Racial makeup (2011)
- • Black African: 22.6%
- • Coloured: 1.2%
- • Indian/Asian: 0%
- • White: 74.4%
- • Other: 0.9%

First languages (2011)
- • Sotho: 12.9%
- • Afrikaans: 77.3%
- • Xhosa: 4.0%
- • Sign language: 1.4%
- • Other: 4.4%
- Time zone: UTC+2 (SAST)
- Postal code (street): 9445
- PO box: 9445
- Area code: 057

= Hennenman =

Hennenman is a town in the Free State Goldfields in the Lejweleputswa District Municipality of the Free State province of South Africa. The settlement is unusual for the district being supported by agriculture rather than the mining industry which is common in other towns.

==History==
Hennenman, which was built as a single railway station, was formerly denoted as Ventersburg Road. In 1927, it was renamed after local Afrikaner P.F. Hennenman, from Swartpan Farm.

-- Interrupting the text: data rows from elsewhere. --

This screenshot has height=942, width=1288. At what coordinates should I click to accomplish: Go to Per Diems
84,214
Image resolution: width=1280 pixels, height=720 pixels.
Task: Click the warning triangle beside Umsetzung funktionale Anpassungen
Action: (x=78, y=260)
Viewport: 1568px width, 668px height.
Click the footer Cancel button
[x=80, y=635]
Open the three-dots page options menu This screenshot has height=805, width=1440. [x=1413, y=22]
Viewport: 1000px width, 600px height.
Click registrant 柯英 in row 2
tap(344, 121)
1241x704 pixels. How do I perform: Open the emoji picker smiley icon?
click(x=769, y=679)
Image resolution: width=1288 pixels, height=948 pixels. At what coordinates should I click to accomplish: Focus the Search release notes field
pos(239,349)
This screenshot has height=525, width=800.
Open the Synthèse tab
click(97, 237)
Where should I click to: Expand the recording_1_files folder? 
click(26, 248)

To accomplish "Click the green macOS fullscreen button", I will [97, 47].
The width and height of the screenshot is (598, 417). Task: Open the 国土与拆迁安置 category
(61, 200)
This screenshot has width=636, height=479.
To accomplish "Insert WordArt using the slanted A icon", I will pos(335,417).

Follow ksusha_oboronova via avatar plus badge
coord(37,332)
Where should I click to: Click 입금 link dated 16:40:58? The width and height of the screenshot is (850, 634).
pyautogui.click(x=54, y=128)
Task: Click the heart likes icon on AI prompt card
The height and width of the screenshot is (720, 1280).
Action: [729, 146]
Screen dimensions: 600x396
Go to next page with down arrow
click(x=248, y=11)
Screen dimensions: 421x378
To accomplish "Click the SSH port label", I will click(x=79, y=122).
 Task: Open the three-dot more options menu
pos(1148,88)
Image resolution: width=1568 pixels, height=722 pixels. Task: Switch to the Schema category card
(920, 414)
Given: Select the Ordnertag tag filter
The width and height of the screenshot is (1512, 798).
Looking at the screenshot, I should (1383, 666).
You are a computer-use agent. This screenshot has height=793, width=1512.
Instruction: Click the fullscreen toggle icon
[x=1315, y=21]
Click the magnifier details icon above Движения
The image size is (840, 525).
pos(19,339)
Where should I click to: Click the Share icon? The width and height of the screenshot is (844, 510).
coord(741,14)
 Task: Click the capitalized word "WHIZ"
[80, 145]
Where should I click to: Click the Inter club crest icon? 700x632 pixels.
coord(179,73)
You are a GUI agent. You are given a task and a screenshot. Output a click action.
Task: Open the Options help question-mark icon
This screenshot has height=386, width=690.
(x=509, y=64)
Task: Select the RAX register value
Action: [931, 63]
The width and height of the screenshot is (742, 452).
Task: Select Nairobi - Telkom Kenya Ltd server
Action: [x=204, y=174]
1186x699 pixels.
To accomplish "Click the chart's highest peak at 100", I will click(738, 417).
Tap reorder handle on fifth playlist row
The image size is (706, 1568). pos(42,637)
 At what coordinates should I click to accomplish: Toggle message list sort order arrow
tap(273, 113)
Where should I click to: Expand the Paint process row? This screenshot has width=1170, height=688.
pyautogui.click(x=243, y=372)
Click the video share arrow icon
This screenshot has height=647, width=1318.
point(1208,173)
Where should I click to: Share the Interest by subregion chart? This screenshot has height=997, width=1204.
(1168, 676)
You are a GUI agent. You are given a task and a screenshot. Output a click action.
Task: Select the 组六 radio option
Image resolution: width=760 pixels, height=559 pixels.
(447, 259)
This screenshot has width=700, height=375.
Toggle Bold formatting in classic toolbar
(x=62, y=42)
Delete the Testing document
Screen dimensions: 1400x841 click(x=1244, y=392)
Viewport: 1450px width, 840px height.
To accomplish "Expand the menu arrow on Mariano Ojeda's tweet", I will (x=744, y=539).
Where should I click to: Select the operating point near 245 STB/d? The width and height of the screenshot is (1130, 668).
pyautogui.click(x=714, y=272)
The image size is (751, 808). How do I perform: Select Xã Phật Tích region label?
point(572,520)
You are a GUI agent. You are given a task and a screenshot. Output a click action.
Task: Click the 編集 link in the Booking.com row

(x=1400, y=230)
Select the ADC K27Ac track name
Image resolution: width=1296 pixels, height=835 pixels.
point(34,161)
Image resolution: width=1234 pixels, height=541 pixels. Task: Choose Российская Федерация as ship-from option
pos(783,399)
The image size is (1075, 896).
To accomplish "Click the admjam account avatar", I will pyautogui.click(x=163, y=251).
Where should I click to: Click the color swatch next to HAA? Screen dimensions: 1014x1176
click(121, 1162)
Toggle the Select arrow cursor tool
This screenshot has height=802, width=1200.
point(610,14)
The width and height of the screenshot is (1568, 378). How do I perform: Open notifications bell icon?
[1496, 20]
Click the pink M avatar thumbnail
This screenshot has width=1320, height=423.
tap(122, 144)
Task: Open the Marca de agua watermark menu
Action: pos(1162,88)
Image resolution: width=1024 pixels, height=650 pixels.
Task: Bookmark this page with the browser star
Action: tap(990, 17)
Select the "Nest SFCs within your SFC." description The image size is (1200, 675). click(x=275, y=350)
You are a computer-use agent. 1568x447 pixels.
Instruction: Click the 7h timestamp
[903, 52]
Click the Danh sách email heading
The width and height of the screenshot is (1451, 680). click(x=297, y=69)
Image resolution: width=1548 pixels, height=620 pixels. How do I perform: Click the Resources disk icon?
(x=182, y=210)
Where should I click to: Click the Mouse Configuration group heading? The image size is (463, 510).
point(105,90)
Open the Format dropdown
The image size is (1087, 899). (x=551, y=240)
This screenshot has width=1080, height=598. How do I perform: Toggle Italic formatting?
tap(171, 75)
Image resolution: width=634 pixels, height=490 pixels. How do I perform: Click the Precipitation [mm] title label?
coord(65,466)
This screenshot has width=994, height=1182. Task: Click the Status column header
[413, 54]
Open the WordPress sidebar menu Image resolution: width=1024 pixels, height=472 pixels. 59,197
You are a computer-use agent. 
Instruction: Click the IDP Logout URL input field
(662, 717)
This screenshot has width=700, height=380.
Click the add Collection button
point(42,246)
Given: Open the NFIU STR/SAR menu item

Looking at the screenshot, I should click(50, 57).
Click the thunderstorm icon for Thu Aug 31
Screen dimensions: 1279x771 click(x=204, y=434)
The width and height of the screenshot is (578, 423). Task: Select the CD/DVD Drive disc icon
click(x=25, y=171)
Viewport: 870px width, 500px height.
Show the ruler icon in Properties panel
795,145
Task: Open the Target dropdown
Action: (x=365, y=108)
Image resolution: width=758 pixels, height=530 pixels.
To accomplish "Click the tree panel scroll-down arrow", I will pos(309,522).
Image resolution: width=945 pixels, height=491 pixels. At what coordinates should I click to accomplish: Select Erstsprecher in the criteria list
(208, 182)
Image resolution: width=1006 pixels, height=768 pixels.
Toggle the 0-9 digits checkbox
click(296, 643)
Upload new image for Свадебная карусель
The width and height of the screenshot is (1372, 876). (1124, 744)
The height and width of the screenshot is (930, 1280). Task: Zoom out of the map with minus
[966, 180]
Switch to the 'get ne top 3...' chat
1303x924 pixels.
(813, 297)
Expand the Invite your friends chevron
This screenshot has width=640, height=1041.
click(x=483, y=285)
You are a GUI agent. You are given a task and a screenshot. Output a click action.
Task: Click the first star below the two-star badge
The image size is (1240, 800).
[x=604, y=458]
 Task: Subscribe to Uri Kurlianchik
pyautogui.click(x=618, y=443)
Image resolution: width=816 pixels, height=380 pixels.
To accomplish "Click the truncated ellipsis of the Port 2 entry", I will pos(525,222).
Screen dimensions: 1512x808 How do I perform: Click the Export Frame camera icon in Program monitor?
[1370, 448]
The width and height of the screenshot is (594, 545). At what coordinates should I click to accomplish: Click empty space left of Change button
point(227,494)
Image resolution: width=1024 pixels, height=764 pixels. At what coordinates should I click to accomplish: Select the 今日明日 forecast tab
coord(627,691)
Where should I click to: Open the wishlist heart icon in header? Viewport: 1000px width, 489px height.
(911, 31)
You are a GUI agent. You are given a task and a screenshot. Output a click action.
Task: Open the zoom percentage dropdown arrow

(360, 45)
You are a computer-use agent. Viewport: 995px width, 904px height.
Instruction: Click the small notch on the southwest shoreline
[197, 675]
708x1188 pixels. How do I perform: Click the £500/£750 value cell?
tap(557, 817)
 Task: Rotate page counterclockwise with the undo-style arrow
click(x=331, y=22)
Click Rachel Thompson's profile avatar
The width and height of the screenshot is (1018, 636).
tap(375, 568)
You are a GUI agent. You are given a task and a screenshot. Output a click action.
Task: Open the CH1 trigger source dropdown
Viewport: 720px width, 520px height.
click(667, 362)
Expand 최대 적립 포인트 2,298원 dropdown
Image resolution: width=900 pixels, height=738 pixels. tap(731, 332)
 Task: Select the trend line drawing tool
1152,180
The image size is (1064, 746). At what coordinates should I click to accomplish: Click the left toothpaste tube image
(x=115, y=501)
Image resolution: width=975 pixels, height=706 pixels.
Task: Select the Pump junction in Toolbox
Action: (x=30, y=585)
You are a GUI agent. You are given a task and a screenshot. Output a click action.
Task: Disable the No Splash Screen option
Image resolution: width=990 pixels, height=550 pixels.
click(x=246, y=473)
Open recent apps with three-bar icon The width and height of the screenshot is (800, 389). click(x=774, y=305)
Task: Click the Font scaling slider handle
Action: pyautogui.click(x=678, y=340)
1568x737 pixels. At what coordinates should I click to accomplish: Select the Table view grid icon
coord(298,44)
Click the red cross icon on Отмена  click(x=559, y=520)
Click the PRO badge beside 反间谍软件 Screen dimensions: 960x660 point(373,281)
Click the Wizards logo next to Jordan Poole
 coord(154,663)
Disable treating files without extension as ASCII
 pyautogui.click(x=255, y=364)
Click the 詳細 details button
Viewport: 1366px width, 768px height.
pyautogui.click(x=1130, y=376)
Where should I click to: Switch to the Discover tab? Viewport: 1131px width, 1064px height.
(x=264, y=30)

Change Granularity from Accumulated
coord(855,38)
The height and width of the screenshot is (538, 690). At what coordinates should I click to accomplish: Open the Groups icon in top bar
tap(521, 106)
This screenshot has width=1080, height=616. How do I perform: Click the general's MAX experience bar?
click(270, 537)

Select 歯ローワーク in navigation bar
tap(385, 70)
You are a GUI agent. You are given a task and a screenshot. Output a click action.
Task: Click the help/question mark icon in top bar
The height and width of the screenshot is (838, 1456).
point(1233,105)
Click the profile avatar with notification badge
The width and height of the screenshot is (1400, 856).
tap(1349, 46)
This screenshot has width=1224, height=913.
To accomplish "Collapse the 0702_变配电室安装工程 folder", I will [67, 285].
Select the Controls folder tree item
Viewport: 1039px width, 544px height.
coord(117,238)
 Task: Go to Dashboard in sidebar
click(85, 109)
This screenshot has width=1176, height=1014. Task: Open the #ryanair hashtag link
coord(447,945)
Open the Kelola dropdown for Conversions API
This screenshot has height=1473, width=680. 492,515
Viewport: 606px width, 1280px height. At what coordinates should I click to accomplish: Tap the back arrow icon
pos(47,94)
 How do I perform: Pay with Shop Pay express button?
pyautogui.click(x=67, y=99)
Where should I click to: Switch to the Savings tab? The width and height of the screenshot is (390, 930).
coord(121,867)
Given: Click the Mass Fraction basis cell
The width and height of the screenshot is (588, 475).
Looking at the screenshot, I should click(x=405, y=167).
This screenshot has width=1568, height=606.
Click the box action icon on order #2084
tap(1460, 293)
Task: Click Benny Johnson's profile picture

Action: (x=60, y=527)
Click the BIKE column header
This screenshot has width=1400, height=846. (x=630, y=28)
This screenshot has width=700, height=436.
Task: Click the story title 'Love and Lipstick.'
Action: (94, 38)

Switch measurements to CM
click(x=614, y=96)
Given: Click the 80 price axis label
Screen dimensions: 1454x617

In 1944, black South Africans were confined to a segregated enclave in southern Hennenman. During apartheid, this area was cleared by order of the government and nearly all then-residents relocated to a new township some fifteen kilometres away, Vergenoeg (Afrikaans for "contentment", now Phomolong).

==Law and government==
===Government===
On 5 December 2000, Hennenman was incorporated into the Matjhabeng Local Municipality with the city of Welkom and the municipalities of Allanridge, Odendaalsrus, Ventersburg and Virginia.

====Coat of arms====
Hennenman established a municipality in 1947. The council later assumed a coat of arms, and registered it with the Orange Free State Provincial Administration in January 1958.

The arms were: Vert, three barrulets or between in chief a ripe mealie cob proper between two bezants and in base a cogwheel of the second, i.e. a green shield displaying a mealie cob between two golden discs at the top, three horizontal golden lines across the middle, and a golden cogwheel at the bottom

List of Schools in Hennenman
- Hoërskool Hennenman

- Kheleng Secondary School

- Bahale Secondary School
- Moso Primary School
- Reketseditse Primary School
- Phomolong Primary School

- Hennenman Primêre Skool
- Kwetsa Primary School

== People from Hennenman ==
Johnny Mokhali—South African soul singer.